I am trying to work on a personal journey and it’s brought up so many questions. The first one is: What have I done with my life?
I feel like I have a little bit of experience and a ton of interest in all the things I want to do, love to do! What is wrong with me? Okay, loaded question. What is wrong is plain to me. I look at it in the mirror every morning. I have to admit that I got derailed, very early on. *ahem, at 16 to be exact.
I met this cute guy, over twenty years ago. we totally got married and had three kids, by the way. I did this really quickly too. I had just turned 20 when I had my first daughter. Naturally I got really consumed by the adventures I was in. Instead of pursuing the things I had originally intended, I ended up learning everything I could about child development.
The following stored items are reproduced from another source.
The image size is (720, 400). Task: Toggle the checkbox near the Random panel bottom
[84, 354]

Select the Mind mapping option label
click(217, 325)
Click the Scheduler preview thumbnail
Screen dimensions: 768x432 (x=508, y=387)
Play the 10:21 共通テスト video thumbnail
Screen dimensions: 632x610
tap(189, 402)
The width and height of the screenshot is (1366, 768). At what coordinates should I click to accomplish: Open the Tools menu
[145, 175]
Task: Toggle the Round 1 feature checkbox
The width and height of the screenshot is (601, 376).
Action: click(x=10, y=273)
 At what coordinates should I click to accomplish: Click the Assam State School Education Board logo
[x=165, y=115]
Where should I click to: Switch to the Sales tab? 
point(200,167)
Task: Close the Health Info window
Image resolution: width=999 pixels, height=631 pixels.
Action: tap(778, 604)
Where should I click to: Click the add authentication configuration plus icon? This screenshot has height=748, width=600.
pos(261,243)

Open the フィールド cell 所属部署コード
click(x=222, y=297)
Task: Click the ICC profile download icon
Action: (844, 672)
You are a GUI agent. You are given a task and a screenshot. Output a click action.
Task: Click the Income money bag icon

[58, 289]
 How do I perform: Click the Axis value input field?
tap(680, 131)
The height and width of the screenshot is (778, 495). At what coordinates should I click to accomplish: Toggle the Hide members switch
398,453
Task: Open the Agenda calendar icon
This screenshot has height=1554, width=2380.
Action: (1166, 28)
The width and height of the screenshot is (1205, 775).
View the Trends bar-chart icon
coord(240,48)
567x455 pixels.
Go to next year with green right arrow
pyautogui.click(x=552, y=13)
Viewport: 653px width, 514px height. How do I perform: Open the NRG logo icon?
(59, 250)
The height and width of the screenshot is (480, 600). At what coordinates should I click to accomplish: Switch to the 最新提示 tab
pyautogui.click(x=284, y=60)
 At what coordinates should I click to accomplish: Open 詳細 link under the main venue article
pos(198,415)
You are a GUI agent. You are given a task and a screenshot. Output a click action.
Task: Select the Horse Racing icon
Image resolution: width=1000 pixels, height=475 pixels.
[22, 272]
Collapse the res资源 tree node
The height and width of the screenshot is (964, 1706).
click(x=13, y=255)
The thing is, I have been rethinking my strategy, I would really love to get back to writing and art related things. My oldest daughter is 16 now, and the other two are officially old enough to make their own food if they get hungry. That may seem like an odd milestone to base things off of, but trust me, it’s not. As a mother 75 percent of my daily interruptions have come from food related needs. It may sound crazy, but all mothers out there, you know exactly what I am talking about.
But I digress. well, no, no I didn’t. That’s what I have been doing with my life. I just think it’s time for a change. I guess I am realizing that I need to do something to continue to be a good influence and example to my children.
I will post the other questions as a series.